CPR e industrialização impulsionam crescimento
O destaque do período foram as Cédulas de Produto Rural, que registraram R$ 163,4 bilhões em contratações, aumento de 39% em relação à safra passada. Somadas às linhas de custeio tradicionais, o volume total destinado ao custeio da safra chegou a R$ 269,8 bilhões, alta de 12%.
A industrialização também teve forte crescimento: as contratações subiram 56%, atingindo R$ 22,2 bilhões, e as liberações chegaram a R$ 21,5 bilhões, o maior avanço entre todas as finalidades.
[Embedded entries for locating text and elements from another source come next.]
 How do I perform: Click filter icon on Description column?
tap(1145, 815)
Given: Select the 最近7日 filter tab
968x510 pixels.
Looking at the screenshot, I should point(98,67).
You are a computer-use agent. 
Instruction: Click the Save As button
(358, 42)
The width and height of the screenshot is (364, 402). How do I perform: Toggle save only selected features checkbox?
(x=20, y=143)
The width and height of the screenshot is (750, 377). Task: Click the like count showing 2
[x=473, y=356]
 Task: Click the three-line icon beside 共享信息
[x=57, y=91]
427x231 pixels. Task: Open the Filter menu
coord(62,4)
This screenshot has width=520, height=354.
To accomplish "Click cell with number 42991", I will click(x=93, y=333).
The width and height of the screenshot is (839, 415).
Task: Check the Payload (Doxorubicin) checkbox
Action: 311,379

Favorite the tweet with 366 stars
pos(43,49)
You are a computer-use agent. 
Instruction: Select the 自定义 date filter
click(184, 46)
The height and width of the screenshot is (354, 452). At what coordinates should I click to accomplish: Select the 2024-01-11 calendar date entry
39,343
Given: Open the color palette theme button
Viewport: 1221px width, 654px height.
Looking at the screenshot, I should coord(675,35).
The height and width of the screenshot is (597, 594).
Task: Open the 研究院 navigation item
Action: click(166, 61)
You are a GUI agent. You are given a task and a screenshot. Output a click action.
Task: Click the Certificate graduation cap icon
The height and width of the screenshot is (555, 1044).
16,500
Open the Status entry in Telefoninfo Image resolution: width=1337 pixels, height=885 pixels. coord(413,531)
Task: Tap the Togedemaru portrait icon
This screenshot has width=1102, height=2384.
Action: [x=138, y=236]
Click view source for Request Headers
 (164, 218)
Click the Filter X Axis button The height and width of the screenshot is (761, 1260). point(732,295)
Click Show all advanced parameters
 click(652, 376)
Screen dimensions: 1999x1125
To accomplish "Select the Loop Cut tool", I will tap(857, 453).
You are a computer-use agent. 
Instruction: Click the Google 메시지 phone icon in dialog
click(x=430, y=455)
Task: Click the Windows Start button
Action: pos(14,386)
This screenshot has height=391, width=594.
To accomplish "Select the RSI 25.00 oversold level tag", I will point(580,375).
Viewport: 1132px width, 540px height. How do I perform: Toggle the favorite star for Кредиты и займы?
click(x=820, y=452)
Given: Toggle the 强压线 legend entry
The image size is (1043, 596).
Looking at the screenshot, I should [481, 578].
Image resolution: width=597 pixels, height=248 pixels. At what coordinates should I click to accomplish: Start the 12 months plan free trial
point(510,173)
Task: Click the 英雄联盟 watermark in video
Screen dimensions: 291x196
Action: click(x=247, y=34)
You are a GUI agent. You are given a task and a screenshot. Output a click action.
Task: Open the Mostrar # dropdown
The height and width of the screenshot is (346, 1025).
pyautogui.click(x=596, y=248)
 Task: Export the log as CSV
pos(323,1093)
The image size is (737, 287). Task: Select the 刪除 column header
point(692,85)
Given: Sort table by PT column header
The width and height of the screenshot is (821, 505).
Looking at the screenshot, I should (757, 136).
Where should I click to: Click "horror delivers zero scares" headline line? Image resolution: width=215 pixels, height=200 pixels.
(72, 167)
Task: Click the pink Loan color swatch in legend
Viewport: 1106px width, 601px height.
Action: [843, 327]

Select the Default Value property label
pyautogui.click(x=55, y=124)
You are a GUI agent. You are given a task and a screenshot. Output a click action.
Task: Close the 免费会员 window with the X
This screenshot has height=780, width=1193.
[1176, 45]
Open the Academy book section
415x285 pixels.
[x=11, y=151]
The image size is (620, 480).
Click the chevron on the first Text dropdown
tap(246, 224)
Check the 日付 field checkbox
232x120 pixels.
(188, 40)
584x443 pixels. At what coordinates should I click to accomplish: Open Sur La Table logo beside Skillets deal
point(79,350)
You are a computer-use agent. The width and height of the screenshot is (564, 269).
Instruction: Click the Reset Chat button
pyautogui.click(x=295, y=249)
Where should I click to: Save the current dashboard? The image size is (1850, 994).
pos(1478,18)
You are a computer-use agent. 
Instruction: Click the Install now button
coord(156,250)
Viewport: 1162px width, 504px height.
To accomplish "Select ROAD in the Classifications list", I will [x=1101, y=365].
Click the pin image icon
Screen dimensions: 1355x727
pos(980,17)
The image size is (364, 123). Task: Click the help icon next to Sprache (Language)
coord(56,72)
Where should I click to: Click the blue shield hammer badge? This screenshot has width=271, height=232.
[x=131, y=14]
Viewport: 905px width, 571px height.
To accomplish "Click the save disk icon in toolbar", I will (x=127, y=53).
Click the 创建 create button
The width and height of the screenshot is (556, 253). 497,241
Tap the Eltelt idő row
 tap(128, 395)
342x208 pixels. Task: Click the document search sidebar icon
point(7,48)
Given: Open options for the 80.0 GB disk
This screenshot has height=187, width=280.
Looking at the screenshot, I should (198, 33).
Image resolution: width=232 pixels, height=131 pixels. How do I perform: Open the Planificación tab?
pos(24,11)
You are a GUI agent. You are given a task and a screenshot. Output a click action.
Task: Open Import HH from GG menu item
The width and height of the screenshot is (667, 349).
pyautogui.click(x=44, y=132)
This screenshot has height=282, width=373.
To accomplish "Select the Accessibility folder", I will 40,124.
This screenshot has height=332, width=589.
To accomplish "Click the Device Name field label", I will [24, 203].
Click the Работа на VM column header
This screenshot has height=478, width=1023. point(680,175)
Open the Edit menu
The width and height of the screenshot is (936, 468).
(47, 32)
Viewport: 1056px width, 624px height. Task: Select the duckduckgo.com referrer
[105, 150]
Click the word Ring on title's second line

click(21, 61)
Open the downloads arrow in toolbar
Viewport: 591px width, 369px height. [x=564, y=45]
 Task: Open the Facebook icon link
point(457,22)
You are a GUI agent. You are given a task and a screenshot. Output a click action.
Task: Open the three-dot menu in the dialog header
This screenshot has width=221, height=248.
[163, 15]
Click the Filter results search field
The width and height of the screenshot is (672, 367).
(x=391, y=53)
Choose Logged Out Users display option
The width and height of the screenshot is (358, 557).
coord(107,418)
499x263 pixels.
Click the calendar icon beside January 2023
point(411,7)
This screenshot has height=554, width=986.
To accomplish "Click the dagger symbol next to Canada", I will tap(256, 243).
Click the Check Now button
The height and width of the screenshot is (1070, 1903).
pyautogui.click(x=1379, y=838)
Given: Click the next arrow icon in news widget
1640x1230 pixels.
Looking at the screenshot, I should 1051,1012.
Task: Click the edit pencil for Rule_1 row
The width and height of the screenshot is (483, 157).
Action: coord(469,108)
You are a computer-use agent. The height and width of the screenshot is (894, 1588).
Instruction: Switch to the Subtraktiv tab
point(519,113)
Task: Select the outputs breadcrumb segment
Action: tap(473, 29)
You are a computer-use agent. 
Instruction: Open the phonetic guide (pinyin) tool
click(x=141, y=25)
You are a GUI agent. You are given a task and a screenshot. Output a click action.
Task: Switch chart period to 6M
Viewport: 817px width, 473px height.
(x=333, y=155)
Custeio e investimento recuam nas linhas tradicionais
Por outro lado, as linhas tradicionais registraram queda. O custeio contratado caiu 13%, para R$ 106,4 bilhões, e o liberado caiu 16%, chegando a R$ 103,4 bilhões. O investimento teve retração de 20% nas contratações (R$ 39,5 bilhões) e de 33% nas liberações (R$ 33,0 bilhões). A comercialização também recuou: queda de 15% nas contratações (R$ 22,9 bilhões) e 19% nas liberações (R$ 21,8 bilhões).
Segundo a Secretaria de Política Agrícola do Mapa, a retração nos investimentos reflete cautela do setor diante das atuais taxas de juros, mesmo com a expectativa de redução da Selic em cerca de dois pontos percentuais até o fim de 2026.
Programas de investimento: todos apresentam queda
Os principais programas de investimento mostraram recuo em relação à safra anterior:
Moderfrota: -49%, de R$ 6,85 bilhões para R$ 3,48 bilhões
Proirriga: -48%
Inovagro: -33%
Pronamp: -34%, de R$ 5,49 bilhões para R$ 3,65 bilhões
Prodecoop: -3%, a menor variação negativa
Fontes de recursos
As fontes controladas somaram R$ 98,8 bilhões, com destaque para as Letras de Crédito do Agronegócio (LCA) controladas, que cresceram 4.038%, chegando a R$ 25,7 bilhões. Recursos obrigatórios subiram 5%, alcançando R$ 36,0 bilhões, enquanto poupança rural controlada caiu 26% (R$ 10,6 bilhões) e fundos constitucionais recuaram 7% (R$ 13,1 bilhões).
Nas fontes não controladas, o total foi de R$ 80,7 bilhões, queda de 24%. A LCA livre caiu 36%, para R$ 41,1 bilhões, enquanto a poupança rural livre subiu 28%, totalizando R$ 35,2 bilhões. O BNDES Livre registrou redução de 18% (R$ 3,8 bilhões).
Recursos equalizáveis: ainda há saldo disponível
Do total de R$ 113,4 bilhões programados em recursos equalizáveis, R$ 44,1 bilhões foram liberados até fevereiro, ou 39% do total. No custeio, foram liberados R$ 27,7 bilhões dos R$ 63,0 bilhões programados; no investimento, R$ 16,2 bilhões dos R$ 49,5 bilhões; e na comercialização, R$ 279 milhões dos R$ 845 milhões previstos.
Entre as instituições financeiras, o Banco do Brasil lidera no crédito equalizado de investimento (R$ 6,3 bilhões) e custeio (R$ 10,9 bilhões). Outros destaques são o BNDES, Sicoob, Sicredi e Cresol, que executou 100% do custeio equalizado previsto.
Ainda há R$ 15,1 bilhões contratados, mas não liberados, incluindo financiamentos sem vínculo (R$ 7,0 bilhões), Pronamp (R$ 1,2 bilhão), PCA (R$ 800 milhões), Funcafé (R$ 500 milhões) e Moderfrota (R$ 500 milhões).